I'm a little late on this post as Thanksgiving Day has passed, but honestly, why should feelings of gratitude and thankfulness abruptly give way to the materialistic frenzy of Black Friday? They shouldn't. I'm still immensely thankful to have a lovely home and to have my family near me: safe, happy and healthy. And when so many in this world do not have a home and are not able to keep their families safe and happy and healthy, I hope I'll continue to be thankful regardless of the day or season. In particular, knowing that hundreds of thousands of Syrian men, women and children are terrorized and displaced by ISIS humbles me. The heated debates over this crisis in the news and on social media show that it's easy to let fear, mistrust, self-righteousness and self-love be the lens through which we see the world. But because of Jesus, I'm compelled toward compassion, and I hope to model it for my boys. So with these thoughts in mind, I bring you four moving picture books (found at my local library) that make the concept of a refugee a little more personal.

For me, How Many Days To America?: A Thanksgiving Story by Eve Bunting and illustrated by Beth Peck perfectly united both a sense of gratitude for our country's freedoms and bounties as well as a sense of duty to maintain our long tradition of receiving those who are fleeing religious and political persecution. For my kids, it tells a rather gripping tale of a family who leave all their possessions behind to escape their Caribbean island home by boat. They face rough weather, food shortages, pirates and rejection from other potential destinations before finally being received in the United States on Thanksgiving day. While I found the story engrossing and my boys aged 2-7 stayed tuned in to the end, they were mostly interested in knowing whether pirates still existed today and why the pirates in the book didn't look like the Veggie Tale variety.

Gleam and Glow, also written by Eve Bunting and gorgeously illustrated by Peter Sylvada, is another picture book that tugs on heart strings as it depicts the fear and uncertainty faced by a young Eastern European family forced to leave their beloved farm and escape on foot for a refugee camp. The night before leaving, a little boy releases his younger sister Marina's beloved pet fish into their pond because, even "an extra day or two of life is as important to a fish as it is to us." Many months later, when the family returns to their country, they find a landscape charred by war. Their own farm has only small resemblances to the home they once knew. Marina rushes to the pond, hoping to find her two fish. What she finds instead shocks the entire family and serves as a fitting metaphor for the refugee experience.

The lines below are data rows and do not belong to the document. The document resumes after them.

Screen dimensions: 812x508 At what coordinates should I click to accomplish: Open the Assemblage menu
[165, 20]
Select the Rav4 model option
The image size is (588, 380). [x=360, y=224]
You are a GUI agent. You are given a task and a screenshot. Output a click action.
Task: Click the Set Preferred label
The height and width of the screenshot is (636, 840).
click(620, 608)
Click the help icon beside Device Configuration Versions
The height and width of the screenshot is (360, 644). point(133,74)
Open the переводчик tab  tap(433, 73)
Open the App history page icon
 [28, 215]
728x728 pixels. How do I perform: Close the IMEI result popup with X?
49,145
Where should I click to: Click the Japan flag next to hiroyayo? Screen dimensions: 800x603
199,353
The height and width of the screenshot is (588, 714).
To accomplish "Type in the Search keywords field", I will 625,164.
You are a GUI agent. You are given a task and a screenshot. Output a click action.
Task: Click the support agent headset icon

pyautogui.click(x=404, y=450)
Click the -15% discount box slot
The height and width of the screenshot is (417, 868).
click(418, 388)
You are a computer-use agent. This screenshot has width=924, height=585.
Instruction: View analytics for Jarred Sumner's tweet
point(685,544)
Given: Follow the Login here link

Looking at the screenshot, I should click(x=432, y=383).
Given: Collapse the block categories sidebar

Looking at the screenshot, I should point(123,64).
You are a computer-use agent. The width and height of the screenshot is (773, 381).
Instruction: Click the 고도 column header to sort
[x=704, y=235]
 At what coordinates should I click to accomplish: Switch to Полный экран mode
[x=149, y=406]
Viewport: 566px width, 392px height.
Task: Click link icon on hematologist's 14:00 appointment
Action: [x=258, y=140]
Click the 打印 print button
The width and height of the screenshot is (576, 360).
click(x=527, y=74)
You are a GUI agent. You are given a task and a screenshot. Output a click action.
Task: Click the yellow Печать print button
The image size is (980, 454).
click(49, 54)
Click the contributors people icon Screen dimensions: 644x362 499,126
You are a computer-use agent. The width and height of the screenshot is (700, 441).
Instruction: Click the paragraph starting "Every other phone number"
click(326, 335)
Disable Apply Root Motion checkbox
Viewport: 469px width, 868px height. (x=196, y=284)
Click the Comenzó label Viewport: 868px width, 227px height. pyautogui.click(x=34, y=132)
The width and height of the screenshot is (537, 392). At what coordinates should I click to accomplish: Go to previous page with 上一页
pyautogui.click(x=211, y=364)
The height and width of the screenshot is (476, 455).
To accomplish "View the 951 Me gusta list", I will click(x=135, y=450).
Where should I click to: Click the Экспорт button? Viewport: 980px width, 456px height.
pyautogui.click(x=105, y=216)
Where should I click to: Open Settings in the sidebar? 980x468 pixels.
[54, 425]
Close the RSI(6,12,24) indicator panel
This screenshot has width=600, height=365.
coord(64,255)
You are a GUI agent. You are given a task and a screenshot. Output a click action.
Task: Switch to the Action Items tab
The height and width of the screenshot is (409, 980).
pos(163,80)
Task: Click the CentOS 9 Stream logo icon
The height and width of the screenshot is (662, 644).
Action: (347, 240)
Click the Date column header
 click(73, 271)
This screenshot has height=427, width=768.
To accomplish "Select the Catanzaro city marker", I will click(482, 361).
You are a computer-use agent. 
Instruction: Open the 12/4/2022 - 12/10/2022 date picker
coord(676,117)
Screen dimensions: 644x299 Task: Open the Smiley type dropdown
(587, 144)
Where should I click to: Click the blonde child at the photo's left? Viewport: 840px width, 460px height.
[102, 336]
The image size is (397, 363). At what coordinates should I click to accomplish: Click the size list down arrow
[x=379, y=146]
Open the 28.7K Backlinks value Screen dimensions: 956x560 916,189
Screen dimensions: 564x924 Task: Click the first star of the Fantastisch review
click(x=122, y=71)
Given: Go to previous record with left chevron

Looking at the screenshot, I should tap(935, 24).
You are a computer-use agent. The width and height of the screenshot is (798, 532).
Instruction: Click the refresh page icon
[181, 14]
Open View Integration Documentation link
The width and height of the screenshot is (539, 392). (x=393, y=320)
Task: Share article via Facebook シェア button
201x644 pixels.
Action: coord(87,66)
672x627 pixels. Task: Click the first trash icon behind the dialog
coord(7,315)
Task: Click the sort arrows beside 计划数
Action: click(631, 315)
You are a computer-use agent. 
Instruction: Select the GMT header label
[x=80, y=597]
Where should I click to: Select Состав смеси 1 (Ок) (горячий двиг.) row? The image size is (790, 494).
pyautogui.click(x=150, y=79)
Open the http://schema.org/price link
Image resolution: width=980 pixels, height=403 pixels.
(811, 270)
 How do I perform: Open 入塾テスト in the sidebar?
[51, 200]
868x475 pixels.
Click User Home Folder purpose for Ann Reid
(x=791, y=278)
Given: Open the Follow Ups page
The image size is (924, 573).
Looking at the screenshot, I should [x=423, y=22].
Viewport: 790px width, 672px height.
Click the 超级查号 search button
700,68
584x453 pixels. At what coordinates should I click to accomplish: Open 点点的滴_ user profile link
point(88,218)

How I Learned Geography by Uri Shulevitz  is a beautiful picture book that tells the author's own story of being a refugee in a strange new country. Instead of emphasizing the fears Jews faced during World War II, Shulevitz focuses on the extreme poverty, hunger and a longing for escape that accompany refugee life. He does this by telling what happens when his father returned from the bazaar not with the promised bread that would be the day's meal, but with a beautiful wall-sized map. At first bitter about having to sleep on an empty stomach, the young Uri eventually is able to escape his hunger through an imagination-fueled adventure inspired by the map.

The Journey That Saved Curious George by Louise Borden and illustrated by Allan Drummond uses a scrapbook format to chronicle the story of Margret and H.A. Rey, both Jewish and both originally from Hamburg, Germany. This book is really neat for several reasons. First, all three of my kids are or at least have been Curious George fanatics. This book is a worthwhile read just to get to know the husband and wife team that dreamed up this little monkey. (Fun Fact: They had two pet marmosets as newly weds in Brazil.) Second, the Reys were truly global citizens-- speaking many languages and living in Germany, Rio de Janeiro, London, Paris, Lisbon and eventually the U.S. My oldest son has really enjoyed learning Spanish in school. This book shows him the freedom, adventure and opportunities multilingualism can afford. Finally, and most importantly, the story gently introduces children to the drama of World War II, as the Reys narrowly escaped Paris on bicycles days before Hitler's invasion. Like my other three picks for the "Children's Refugee Picture Book" genre, it provides a hopeful, happy ending, despite some harrowing days of fleeing before dawn and depending on strangers for food and lodging.